_What is required_: From the line containing "Task: Click the molecular" through the last line, print the records exactly and nothing else.

_Provided data_:

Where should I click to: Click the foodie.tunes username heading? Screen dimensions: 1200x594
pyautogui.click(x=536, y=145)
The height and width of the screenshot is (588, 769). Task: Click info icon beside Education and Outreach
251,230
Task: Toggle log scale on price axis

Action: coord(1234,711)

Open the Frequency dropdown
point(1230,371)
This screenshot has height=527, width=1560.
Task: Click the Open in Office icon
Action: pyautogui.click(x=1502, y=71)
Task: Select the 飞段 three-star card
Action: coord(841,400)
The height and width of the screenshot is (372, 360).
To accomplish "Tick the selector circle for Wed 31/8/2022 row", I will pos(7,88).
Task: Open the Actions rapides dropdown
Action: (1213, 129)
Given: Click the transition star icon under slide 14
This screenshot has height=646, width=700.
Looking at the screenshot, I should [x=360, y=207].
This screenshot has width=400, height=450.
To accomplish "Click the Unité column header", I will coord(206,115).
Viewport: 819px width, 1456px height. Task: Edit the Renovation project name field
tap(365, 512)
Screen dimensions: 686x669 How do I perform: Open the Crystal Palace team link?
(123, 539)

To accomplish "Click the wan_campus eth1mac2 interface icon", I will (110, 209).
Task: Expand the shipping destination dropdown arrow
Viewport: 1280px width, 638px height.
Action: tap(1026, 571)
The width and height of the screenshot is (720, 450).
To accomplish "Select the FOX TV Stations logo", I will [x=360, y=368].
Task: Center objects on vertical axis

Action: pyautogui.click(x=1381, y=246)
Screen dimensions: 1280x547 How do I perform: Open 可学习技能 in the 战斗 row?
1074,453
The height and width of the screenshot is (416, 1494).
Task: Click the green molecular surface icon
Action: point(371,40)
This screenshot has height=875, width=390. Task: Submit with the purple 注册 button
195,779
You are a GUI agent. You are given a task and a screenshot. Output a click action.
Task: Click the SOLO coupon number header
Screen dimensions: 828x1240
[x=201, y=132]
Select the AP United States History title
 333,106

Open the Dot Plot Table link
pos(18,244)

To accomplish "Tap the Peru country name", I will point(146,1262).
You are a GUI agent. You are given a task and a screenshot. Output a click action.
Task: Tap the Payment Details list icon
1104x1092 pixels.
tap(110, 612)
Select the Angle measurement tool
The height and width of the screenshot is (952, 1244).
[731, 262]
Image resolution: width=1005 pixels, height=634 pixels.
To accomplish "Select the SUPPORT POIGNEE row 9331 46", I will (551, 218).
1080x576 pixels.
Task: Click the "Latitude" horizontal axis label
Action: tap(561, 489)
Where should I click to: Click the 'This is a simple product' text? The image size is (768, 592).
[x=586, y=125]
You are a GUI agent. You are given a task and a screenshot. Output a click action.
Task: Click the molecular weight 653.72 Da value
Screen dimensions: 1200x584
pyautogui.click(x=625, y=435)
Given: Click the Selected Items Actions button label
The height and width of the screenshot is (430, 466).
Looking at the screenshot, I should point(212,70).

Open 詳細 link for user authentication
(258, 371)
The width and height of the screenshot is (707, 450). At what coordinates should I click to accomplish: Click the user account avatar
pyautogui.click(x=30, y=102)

_Answer to this task_:
Task: Click the molecular weight 653.72 Da value
Screen dimensions: 1200x584
pyautogui.click(x=625, y=435)
Given: Click the Selected Items Actions button label
The height and width of the screenshot is (430, 466).
Looking at the screenshot, I should point(212,70).

Open 詳細 link for user authentication
(258, 371)
The width and height of the screenshot is (707, 450). At what coordinates should I click to accomplish: Click the user account avatar
pyautogui.click(x=30, y=102)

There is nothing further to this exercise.